How not to deal with leads. I left my business card at an aging services event recently – and someone at the company was assigned to do something with it. Their approach, contact me through a robo-call to enroll me in their message broadcasting service that was not appropriate for my type of business. The authoritative recorded voice threaded its way through a description and finally spelled out the menu choices – if you want to hear more (about this lengthily described offering), press 4. But I didn’t want to hear more, so I waited for more choices, pressed another option and was led to another option, and finally got a recorded voice of a specific person (this was during business hours) for me to leave a message with information that would enable my number to be removed.

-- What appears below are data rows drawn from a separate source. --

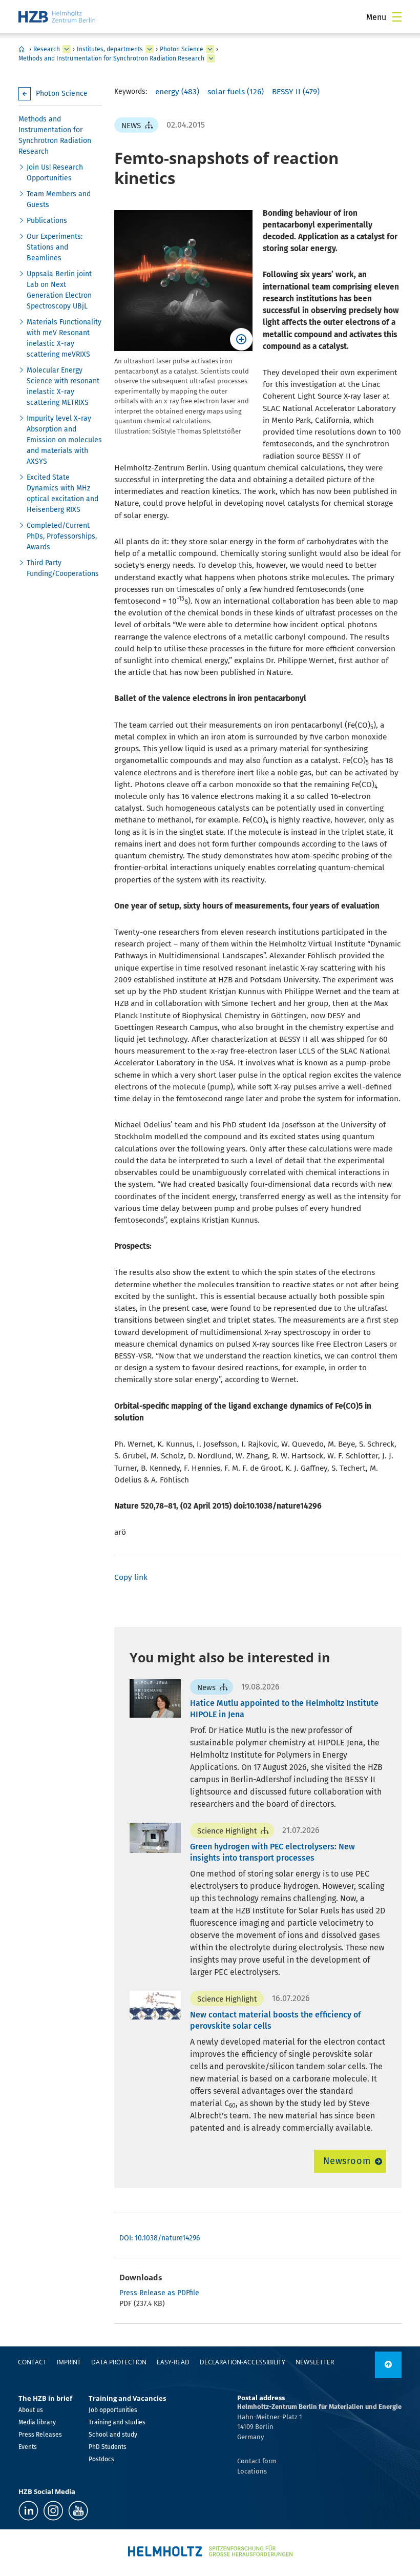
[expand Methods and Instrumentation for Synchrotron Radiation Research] (211, 58)
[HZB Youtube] (78, 2511)
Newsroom (347, 2161)
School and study (113, 2434)
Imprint (69, 2362)
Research (46, 49)
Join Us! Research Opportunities (55, 172)
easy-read (173, 2362)
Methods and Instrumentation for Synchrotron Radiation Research (111, 58)
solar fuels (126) (235, 91)
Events (27, 2446)
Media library (37, 2422)
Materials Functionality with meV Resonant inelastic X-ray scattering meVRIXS (64, 338)
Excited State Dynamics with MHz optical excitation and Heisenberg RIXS (62, 493)
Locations (252, 2471)
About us (30, 2410)
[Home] (56, 16)
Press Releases (40, 2434)
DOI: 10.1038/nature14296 (159, 2238)
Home (21, 49)
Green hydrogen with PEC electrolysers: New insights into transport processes (272, 1852)
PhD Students (108, 2446)
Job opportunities (113, 2410)
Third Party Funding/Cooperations (63, 568)
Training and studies (117, 2422)
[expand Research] (66, 49)
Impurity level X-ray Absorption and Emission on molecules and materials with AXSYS (64, 440)
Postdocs (101, 2459)
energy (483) (177, 91)
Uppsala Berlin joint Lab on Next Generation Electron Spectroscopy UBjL (59, 290)
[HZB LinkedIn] (28, 2511)
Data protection (118, 2362)
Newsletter (315, 2362)
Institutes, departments (110, 49)
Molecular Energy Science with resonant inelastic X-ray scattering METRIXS (63, 386)
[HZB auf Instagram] (53, 2511)
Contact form (257, 2461)
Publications (47, 220)
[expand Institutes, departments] (149, 49)
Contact (32, 2362)
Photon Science (181, 49)
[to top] (388, 2365)
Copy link (131, 1577)
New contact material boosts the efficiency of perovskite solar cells (275, 2020)
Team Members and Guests (59, 199)
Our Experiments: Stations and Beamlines (54, 247)
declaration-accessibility (242, 2362)
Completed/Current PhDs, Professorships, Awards (62, 536)
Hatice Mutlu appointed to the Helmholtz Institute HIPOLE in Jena (284, 1708)
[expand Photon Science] (210, 49)
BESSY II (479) (296, 91)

Research projects as products-to-be. Remember the iShoe? A hopeful research project, led by Erez Lieberman at MIT who won a prize in 2008 for designing it. It was to be tested by Ohio Health, to be available as a product in 2010 for $100. Someone asked me about it recently – sadly, there is no iShoe for you to buy. Maybe Ohio Health had some difficulty emerge during testing. Of course, there is also no article announcing the end of the iShoe project and concept. People remember it, though, and they confuse it with the now-available GPS shoe.
Veterans Day is a reminder of a well-recorded past. Watch aging veterans assemble in parks, read about Honor Flight – where veterans aged 83 to 100 are flown from across the country to Washington to visit the World War II and other memorials. Veterans Day is a moment in which the history and backgrounds of individuals are celebrated, speeches are given, flags are waved. Sit next to veterans at one of these events and they will proudly tell you about the remembered past. I wonder how many of them, though, have actually left a recorded (or video) version of that remembered past for family members?
Should video monitoring be required in small assisted living homes? In recent Senate testimony, ALFA president Rick Grimes sounded a bit defensive about the regulatory oversight of assisted living facilities (ALFs) in Florida (aka 'group homes' in other states). Let's back up: Even when multiple residents died of abuse and neglect and inspections revealed multiple violations, the Agency for Health Care Administration didn’t close these troubled small homes down. Says Mr. Grimes: regulation in all fifty states (aka 50 different sets of regulations) is plenty adequate, and by the way, each state’s seniors are ‘different’ -- the Florida deaths were due to ‘management’ issues.